Pozostałe zagrożenia dla koniunktury gospodarczej wymieniane przez ekonomistów to niespójność polityki fiskalnej i polityki pieniężnej, niewystarczające inwestycje utrudniające osiągnięcie potencjału wzrostu i zagrożenia wynikające ze starzenia się polskiego społeczeństwa.
Zagrożeniem dla polskiej waluty może być niekorzystny rozwój sytuacji w Ukrainie. Jednak prognozy są optymistycznie. Przewidują one trwałe umocnienie złotego do euro do nieco powyżej 4,3 za euro i do dolara - do niespełna 4 zł za dolara w ciągu najbliższych trzech lat.
Wśród zagrożeń dla stabilności systemu finansowego największym jest ryzyko prawne kredytów hipotecznych. Eksperci podkreślają też, że duże ryzyka wiążą się z uzależnieniem niektórych banków od Skarbu Państwa, a ingerencja państwa w system bankowy nie sprzyja stabilności systemu finansowego. Mniejsze są natomiast ryzyka związane z jakością kredytów.
Najważniejsze z rekomendacji ekspertów EKF dotyczą przywrócenia przejrzystości finansów publicznych.
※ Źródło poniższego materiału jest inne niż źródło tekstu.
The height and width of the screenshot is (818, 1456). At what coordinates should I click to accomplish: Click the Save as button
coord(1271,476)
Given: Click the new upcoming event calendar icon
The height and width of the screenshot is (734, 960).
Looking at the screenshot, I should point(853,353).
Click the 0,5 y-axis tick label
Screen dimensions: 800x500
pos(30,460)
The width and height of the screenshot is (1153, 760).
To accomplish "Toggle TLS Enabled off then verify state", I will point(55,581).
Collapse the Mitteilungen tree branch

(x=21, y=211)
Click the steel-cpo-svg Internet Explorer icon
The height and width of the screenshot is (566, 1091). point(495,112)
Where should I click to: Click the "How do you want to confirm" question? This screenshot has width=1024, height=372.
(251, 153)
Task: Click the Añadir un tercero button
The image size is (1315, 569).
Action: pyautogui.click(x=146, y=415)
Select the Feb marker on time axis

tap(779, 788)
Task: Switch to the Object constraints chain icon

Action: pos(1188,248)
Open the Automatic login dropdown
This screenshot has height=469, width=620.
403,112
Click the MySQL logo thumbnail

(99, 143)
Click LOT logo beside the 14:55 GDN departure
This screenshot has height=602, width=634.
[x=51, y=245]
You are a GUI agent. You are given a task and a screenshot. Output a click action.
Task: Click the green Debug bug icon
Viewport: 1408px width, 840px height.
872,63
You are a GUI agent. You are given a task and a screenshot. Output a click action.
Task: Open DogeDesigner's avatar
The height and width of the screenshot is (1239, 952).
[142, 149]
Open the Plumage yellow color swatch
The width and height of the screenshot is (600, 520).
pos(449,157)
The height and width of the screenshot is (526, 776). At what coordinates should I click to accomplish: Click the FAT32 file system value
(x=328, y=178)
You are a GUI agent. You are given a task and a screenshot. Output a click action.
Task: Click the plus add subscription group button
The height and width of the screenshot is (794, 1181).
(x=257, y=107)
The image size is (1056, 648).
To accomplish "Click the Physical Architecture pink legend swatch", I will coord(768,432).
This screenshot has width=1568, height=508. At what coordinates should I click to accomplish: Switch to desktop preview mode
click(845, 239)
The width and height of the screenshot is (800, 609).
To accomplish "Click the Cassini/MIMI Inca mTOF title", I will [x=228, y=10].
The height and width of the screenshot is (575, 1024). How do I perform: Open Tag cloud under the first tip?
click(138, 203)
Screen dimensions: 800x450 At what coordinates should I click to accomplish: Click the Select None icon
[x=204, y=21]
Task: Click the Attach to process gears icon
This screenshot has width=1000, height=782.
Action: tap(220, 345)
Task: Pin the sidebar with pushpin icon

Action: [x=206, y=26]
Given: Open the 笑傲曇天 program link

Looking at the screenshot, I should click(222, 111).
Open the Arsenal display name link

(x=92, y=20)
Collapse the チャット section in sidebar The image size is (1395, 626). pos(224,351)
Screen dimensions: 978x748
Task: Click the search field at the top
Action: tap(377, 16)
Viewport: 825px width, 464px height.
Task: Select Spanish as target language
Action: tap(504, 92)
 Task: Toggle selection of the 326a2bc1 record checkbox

Uważają oni, że nowy rząd powinien pokazać średniookresową ścieżkę deficytu budżetowego i dokonać redukcję wydatków socjalnych, zwłaszcza, że w obecnej postaci trafiają one zarówno do ludzi biednych, jak i bardzo zamożnych.
Polska potrzebuje skutecznej polityki antyinflacyjnej, bo zasadniczym ryzykiem dla koniunktury jest utrwalenie się wysokiej inflacji. Dlatego eksperci rekomendują utrzymywanie realnie dodatnich stóp procentowych oraz przywrócenie wiarygodności NBP. Konieczne jest także zmniejszenie niepewności regulacyjnej, deregulacja gospodarki i wprowadzenie planu transformacji energetycznej, do której powinien zostać zaangażowany sektor prywatny.
- Kwestia podwyższenia wiarygodności Polski jest najważniejszym postulatem. Nie chodzi tylko o to, żeby pozyskać środki na KPO, ale dla rozwoju kraju - powiedział koordynator EKF Leszek Pawłowicz.